2. Glass Within A Glass Method
I learn new things on this blog every day! I had never heard of this process but it sound messy and, I take, not as popular. You basically take a shot of Absinthe, place it in a larger glass and then slowly drip ice water into the shot making it overflow into the large glass. By the time you’re done, the shot is filled with water and you can remove it out of your newly mixed Absinthe. After a few of these I can understand why it wasn’t that popular. There was probably a whole lot of spilled Absinthe on the floor by the end of the night.
3. Modern Method
This is a very new way of preparing Absinthe that is not highly looked upon by purists but the young folk think it’s all hep and stuff! And who wouldn’t be enthralled knowing our current generations obsession with anything that burns in a flaming lava ball! What you do is soak a sugar cube in Absinthe, put the cube on a spoon, light it on fire, drop into drink while adding water then down quickly hoping that the water took effect and the liquid itself doesn’t scorch your esophagus on the way down! Or even better, pray your drink itself doesn’t catch fire and engulf your face in flames so much you get to visit Nurse Teddy at the hospital burn unit while he tries to graft your face from the flesh of some guys scrotum! I’ve seen it happen! Granted that is the worst case scenario but is your money maker something you’d be willing to gamble? If you are going to try this method, please have a designated fire extinguisher handy just in case you forget the water part of the process! Anyway, this method is not the traditional way you’re supposed to drink Absinthe so let’s just stick with dripping ice water, shall we.
4. Straight Up Method
Okay, so this is not that crazy of a method. This is just a dose of Absinthe straight out of the bottle with no prep or water. It’s not really looked upon as a bad thing but since Absinthe, like all spirits, have a high alcohol content they really recommend the sugar water method. Also, I don’t think this applies to the Absinthe of today but more traditional Absinthe still made the same way. The over the counter stuff is nowhere near as strong!

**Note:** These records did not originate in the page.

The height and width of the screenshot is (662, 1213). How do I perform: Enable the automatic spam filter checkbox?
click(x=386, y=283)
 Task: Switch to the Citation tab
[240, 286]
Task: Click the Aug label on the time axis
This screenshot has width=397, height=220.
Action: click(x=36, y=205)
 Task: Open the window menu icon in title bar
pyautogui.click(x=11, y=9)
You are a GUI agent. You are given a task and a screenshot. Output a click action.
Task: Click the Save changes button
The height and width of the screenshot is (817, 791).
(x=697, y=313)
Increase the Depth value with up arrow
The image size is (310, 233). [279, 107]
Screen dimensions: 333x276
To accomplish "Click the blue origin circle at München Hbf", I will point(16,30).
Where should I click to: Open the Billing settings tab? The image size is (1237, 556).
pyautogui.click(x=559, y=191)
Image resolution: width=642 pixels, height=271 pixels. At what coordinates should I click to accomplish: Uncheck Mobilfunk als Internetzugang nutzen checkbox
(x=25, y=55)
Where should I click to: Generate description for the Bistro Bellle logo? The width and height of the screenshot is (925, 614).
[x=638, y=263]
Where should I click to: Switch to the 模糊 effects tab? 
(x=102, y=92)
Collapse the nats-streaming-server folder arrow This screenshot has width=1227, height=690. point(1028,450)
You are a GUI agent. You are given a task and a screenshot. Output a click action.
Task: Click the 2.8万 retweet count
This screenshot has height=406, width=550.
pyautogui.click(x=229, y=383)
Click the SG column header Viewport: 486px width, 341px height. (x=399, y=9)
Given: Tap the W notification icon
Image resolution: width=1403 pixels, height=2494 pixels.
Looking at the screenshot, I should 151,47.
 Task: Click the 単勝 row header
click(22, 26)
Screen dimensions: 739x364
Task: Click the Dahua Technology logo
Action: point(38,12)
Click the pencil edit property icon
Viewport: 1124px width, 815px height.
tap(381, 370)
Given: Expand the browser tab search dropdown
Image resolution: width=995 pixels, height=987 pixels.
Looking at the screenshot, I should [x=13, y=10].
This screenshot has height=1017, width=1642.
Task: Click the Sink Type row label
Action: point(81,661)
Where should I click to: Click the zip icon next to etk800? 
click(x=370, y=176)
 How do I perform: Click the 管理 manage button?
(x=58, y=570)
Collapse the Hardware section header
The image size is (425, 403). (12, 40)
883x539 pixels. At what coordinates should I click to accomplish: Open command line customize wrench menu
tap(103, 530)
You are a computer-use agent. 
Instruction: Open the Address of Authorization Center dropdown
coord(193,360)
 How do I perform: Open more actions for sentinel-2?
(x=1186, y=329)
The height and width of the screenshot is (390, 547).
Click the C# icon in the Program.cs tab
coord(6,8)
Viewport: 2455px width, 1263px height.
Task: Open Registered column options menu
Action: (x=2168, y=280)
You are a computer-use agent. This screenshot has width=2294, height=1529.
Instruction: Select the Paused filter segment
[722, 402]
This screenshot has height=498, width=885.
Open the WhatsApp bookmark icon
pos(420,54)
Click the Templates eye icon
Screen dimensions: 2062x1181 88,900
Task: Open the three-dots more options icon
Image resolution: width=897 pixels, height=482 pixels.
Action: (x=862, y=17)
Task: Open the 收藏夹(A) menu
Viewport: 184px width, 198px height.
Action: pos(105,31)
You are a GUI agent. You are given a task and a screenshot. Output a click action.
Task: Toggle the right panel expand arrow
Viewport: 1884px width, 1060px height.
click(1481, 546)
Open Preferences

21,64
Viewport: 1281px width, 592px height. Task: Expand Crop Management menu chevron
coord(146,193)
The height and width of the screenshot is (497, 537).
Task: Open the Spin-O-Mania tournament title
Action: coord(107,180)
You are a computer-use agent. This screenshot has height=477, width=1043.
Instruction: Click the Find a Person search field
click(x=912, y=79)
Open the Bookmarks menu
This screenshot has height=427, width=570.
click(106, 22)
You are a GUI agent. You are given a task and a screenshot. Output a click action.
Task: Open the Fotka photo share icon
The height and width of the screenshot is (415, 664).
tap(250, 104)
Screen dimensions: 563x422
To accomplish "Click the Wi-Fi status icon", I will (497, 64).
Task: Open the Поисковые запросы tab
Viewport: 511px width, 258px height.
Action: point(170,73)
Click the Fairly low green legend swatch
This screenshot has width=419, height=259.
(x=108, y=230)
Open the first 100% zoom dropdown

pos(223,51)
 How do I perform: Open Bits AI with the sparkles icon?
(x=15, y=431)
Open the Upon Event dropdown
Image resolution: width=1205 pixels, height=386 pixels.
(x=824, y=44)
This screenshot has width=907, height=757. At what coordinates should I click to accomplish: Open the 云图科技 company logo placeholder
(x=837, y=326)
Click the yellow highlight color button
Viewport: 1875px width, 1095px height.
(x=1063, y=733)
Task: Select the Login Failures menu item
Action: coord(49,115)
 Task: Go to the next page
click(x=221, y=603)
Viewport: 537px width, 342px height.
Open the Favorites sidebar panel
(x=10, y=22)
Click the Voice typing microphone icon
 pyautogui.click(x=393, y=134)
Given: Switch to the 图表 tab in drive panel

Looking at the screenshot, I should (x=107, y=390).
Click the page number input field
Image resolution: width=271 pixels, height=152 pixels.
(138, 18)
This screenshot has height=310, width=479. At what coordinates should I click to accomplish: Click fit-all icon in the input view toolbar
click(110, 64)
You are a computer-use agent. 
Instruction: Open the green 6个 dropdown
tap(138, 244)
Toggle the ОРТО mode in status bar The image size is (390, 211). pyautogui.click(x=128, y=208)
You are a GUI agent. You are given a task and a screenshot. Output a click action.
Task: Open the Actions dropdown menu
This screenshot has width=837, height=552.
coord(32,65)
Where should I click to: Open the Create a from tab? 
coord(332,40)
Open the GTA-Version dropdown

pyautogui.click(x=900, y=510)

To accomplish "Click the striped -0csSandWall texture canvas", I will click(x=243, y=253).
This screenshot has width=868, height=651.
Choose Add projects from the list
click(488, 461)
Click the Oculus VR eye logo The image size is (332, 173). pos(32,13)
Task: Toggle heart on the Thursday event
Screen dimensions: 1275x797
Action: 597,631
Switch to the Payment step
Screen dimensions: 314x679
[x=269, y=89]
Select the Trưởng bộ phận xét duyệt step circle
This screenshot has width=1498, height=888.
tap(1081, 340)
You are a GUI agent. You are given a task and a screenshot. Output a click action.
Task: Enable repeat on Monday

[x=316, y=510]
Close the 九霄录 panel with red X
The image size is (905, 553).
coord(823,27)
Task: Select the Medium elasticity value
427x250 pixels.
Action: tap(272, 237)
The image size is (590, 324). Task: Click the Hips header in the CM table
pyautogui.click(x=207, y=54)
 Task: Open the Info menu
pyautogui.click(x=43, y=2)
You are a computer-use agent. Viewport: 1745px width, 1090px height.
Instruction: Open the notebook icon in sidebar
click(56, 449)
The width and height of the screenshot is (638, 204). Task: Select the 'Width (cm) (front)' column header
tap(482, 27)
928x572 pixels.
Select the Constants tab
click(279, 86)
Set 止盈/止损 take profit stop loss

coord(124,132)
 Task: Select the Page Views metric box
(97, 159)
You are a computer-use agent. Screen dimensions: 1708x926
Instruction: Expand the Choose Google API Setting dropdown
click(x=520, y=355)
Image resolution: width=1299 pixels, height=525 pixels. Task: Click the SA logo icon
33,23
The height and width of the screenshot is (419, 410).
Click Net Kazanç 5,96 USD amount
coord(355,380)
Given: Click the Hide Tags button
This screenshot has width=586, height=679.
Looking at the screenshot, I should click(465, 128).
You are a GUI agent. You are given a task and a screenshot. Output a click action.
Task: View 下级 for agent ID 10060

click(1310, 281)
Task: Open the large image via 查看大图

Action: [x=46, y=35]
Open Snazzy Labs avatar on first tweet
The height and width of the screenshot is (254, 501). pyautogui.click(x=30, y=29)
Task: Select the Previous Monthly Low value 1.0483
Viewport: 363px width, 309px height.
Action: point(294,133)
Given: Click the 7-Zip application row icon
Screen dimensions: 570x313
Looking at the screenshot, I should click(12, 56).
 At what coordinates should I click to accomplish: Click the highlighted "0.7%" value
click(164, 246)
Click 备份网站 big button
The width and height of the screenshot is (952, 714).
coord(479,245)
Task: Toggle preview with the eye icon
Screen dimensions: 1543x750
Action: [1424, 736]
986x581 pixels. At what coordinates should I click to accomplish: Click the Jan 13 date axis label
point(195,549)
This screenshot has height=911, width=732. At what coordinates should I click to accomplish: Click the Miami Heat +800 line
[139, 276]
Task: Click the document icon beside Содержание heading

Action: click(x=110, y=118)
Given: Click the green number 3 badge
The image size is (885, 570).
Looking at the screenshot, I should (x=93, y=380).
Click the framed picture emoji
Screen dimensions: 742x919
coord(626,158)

So after preparing your glass of Absinthe one is now expected to down a shot and converse with that legendary lady of inspiration, the green fairy. But where is she? Why haven’t I see her yet? Why does my drink taste like Listerine? There could be many answers to those questions. To start off: Did you by a good brand of Absinthe? Did you louche (that milky process from above) properly? Are you sure you didn’t buy a knockoff Absinthe made from green Listerine? That has been known to happen especially in Amsterdam.
Unless you guys add something to your Absinthe in order to channel Vincent Van Gogh’s green fairy moments…you’re not getting her! Absinthe itself is no more harmful then Vodka and whatever “hallucinations” one has on it was caused by either a bad batch of Absinthe made in a Parisian sewer trough or whatever else those people might have been on combined with Absinthe!
Additional Note: I have to keep adding these since I get rather wonderfully strange comments every so often telling me that I made a mistake or got something wrong. I’m not saying my research is flawless but I had someone (whom I had to go through a translator to understand) tell me that Absinthe was made in the 16th century in Czech Republic….first, the Czech Republic did not form until 1993. Next, if an anise based wormwood drink was distilled there it probably wouldn’t have been called Absinthe and it wasn’t a traditional drink for that region. Lately, I have heard, that the Czech brands are not very authentic nor well made so even by today’s standards I don’t know if you could call it Absinthe.